> What you will do:
Though the records contain pictures, copy none of them; repeat exactly the lines from the one with "Task: Click the people icon for Мы в соцсетях" to the end.

Stored data

BEGIN

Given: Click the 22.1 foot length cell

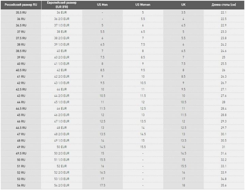Looking at the screenshot, I should [224, 12].
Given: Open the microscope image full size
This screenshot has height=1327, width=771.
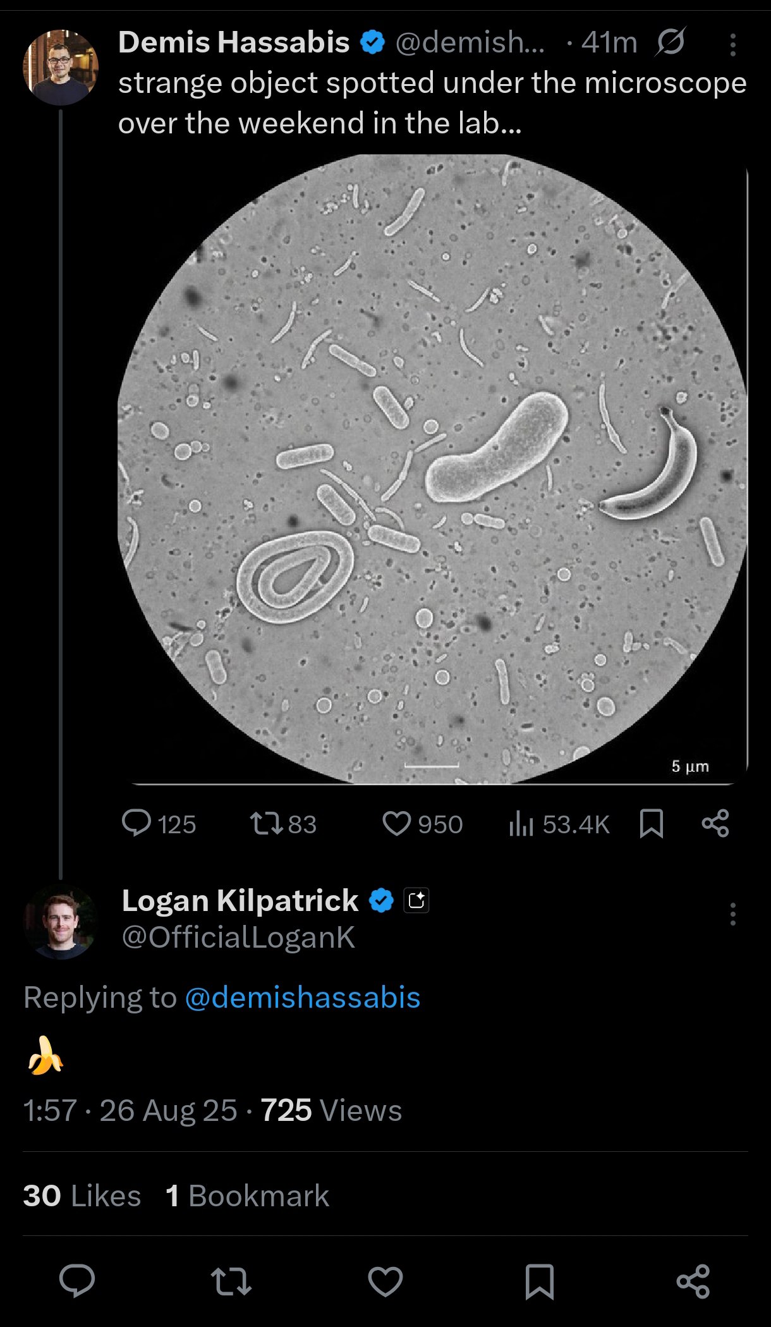Looking at the screenshot, I should pos(432,469).
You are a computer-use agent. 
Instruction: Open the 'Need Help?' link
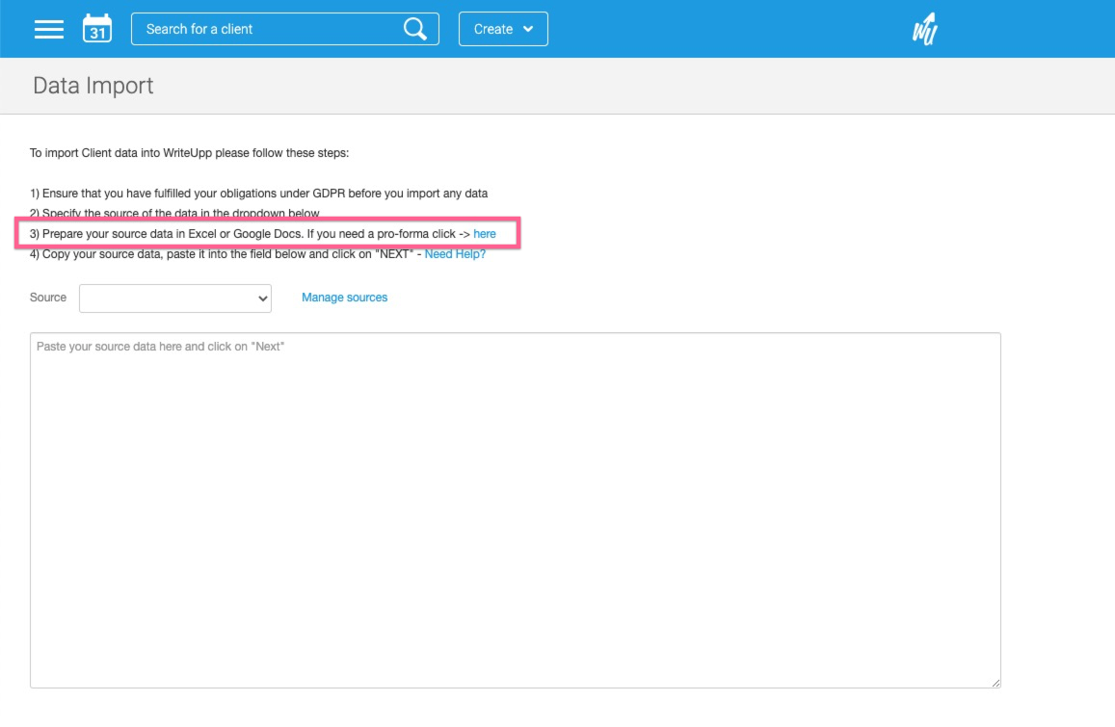click(x=455, y=254)
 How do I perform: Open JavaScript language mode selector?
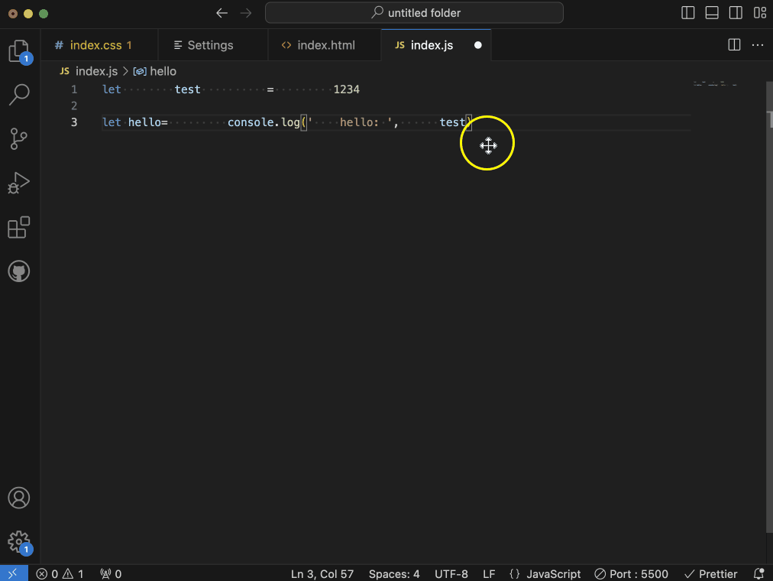point(545,573)
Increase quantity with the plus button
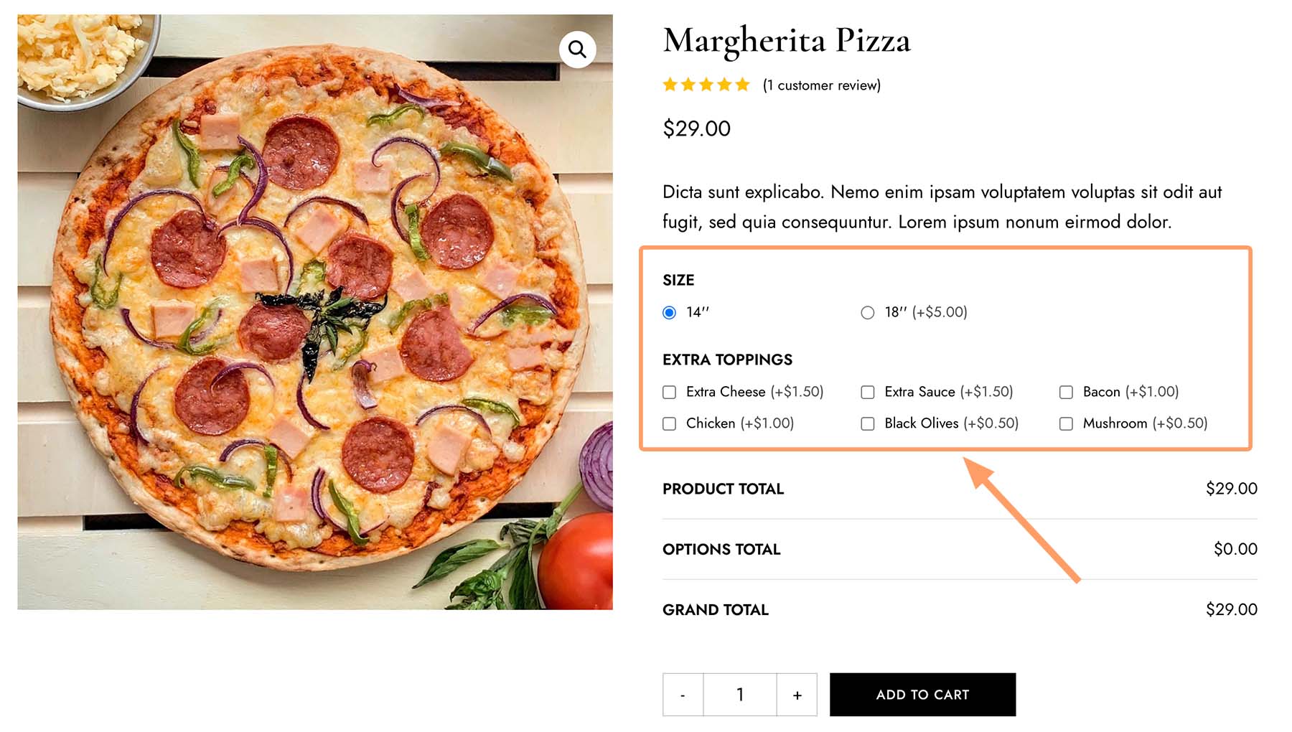The height and width of the screenshot is (732, 1292). [797, 694]
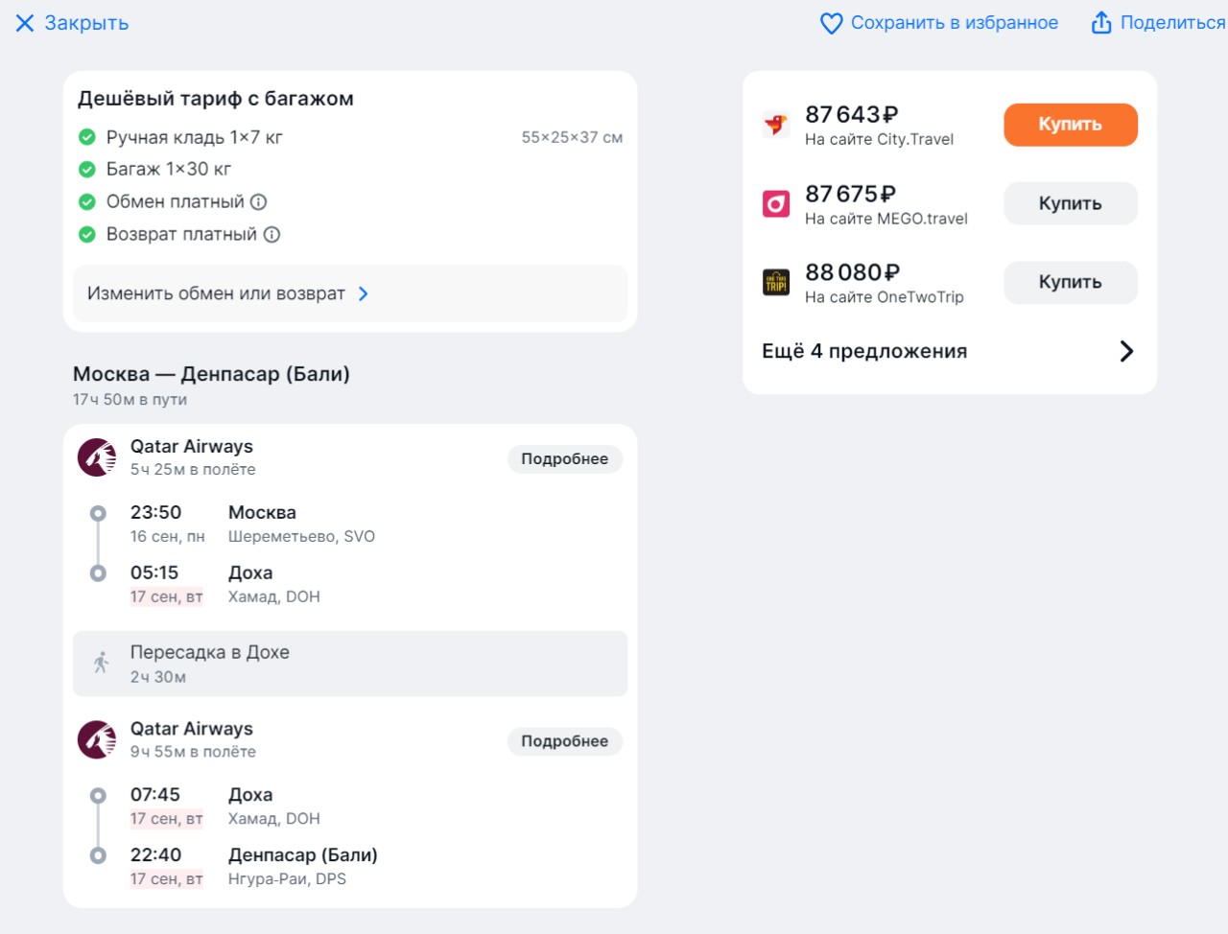Click green checkmark beside Ручная кладь
This screenshot has height=934, width=1228.
[87, 137]
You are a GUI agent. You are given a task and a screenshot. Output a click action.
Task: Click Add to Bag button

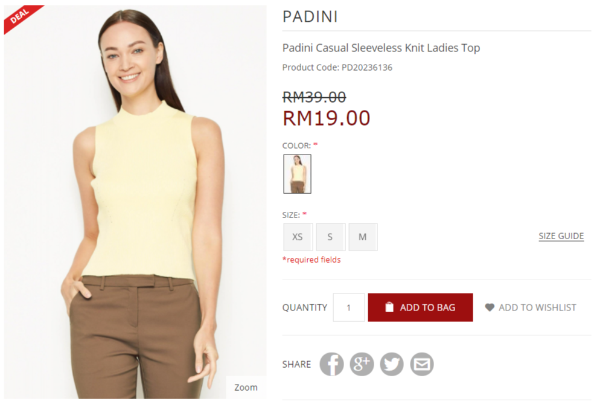(x=420, y=307)
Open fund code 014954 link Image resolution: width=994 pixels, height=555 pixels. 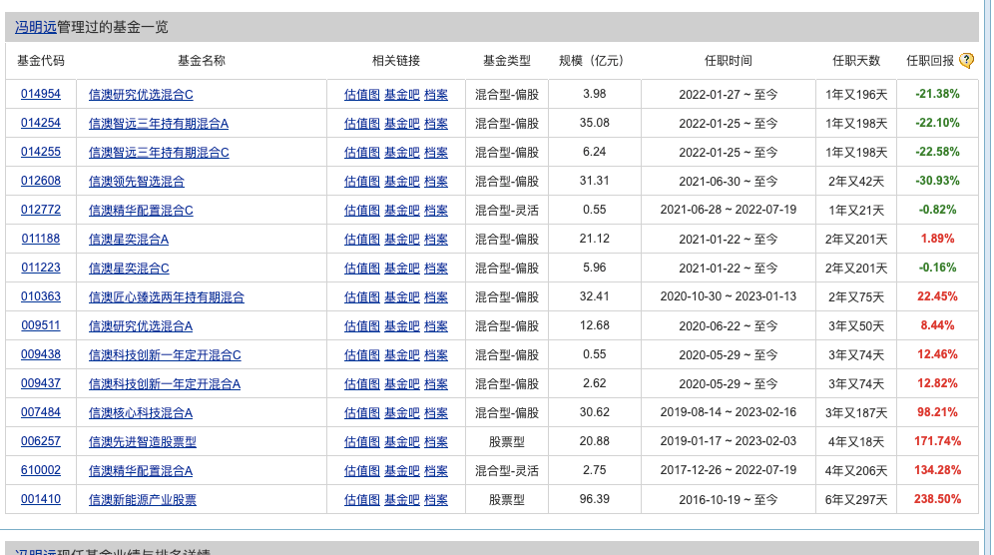pyautogui.click(x=41, y=95)
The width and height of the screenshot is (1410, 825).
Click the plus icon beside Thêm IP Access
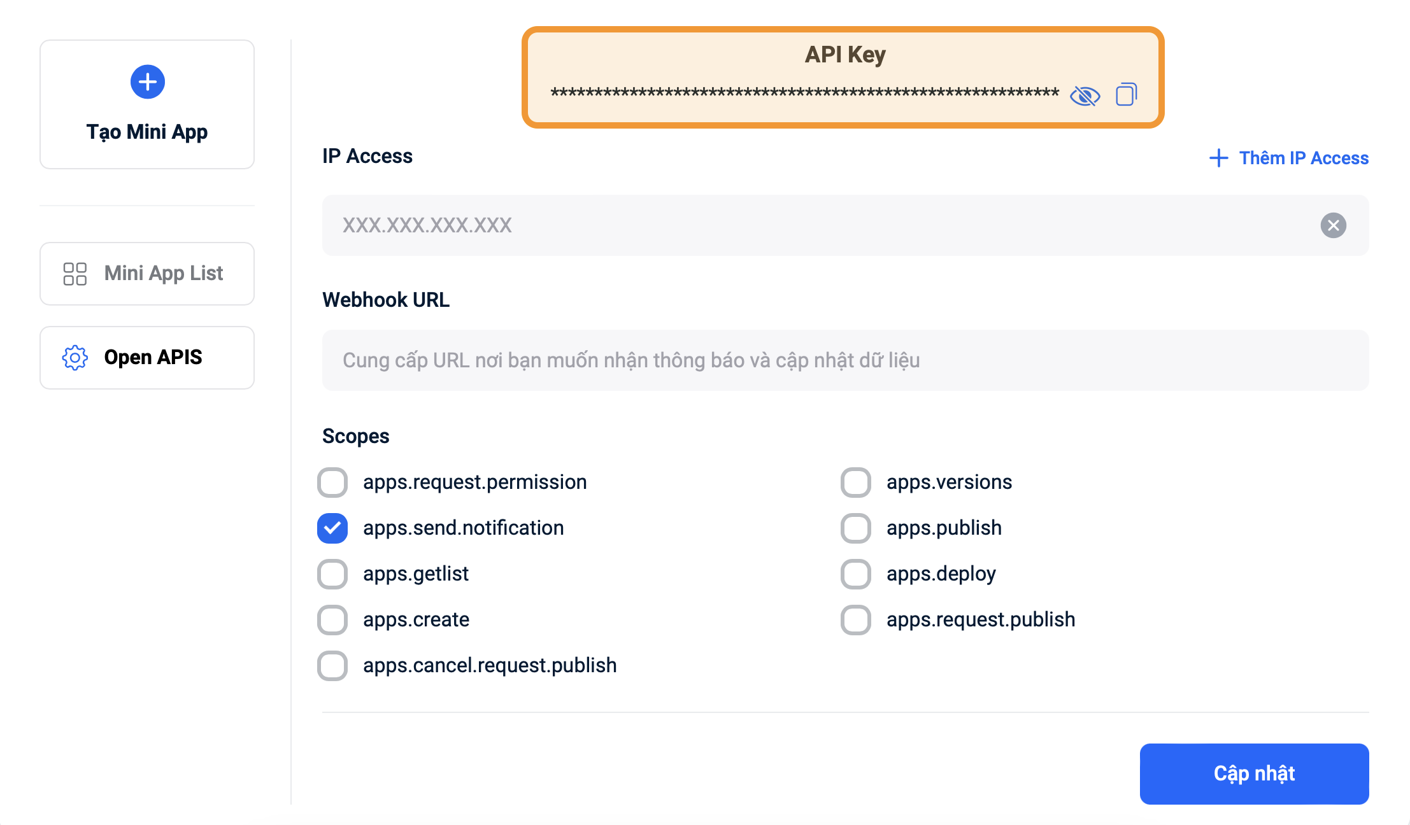click(x=1218, y=158)
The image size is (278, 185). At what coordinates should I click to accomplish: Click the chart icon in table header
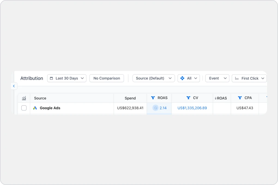(x=24, y=98)
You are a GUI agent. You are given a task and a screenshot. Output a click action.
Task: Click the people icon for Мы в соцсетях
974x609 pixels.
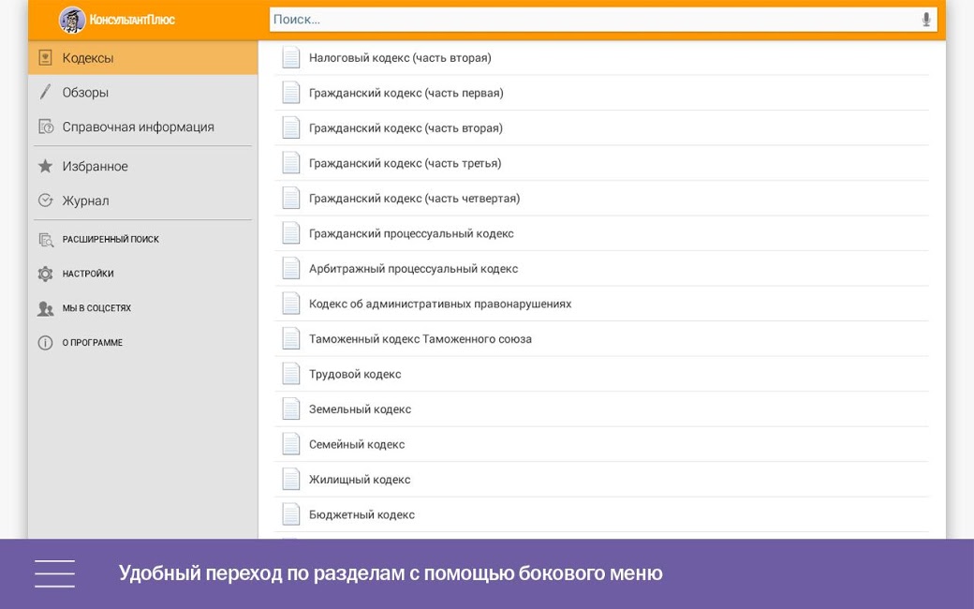[x=45, y=308]
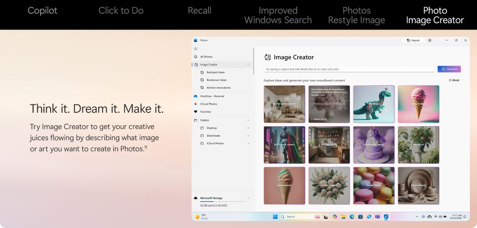Collapse the Folders section chevron

point(248,120)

END

> Written answer:
Task: Click the people icon for Мы в соцсетях
974x609 pixels.
[x=45, y=308]
Collapse the Folders section chevron

point(248,120)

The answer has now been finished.